[[ Input, beginning ]]

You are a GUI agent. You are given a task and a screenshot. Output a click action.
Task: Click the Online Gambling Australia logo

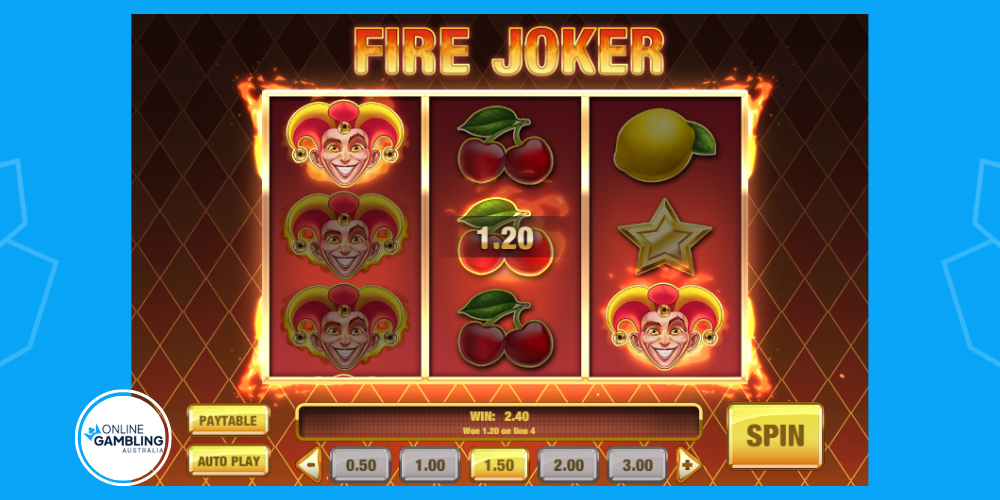[x=123, y=438]
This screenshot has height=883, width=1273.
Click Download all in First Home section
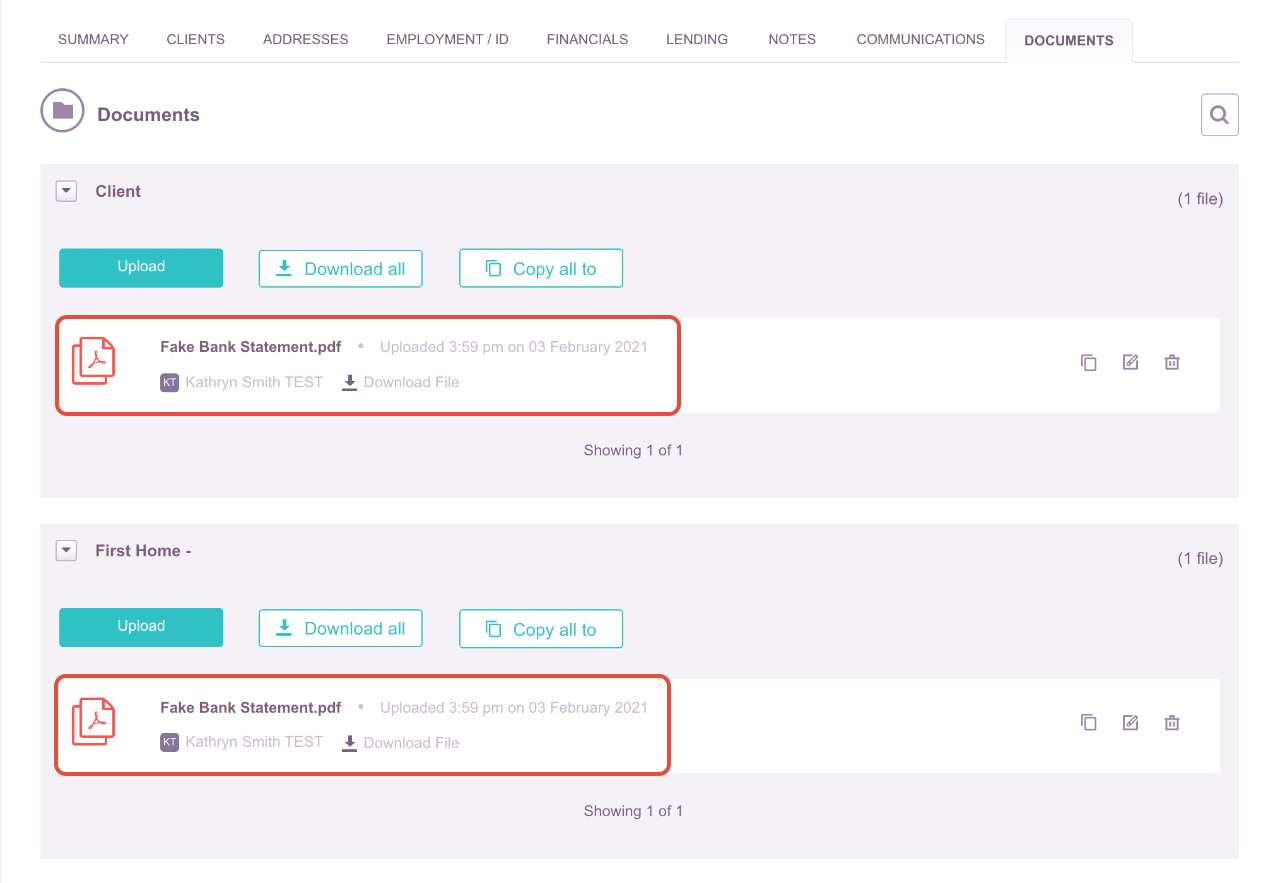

[[ Input, end ]]

Requirement:
Please print an exact copy of the records, with no pictures.

Response to this task:
You are a GUI agent. You are given a task and a screenshot. Output a click action.
Task: Click the Online Gambling Australia logo

[x=123, y=438]
This screenshot has height=883, width=1273.
Click Download all in First Home section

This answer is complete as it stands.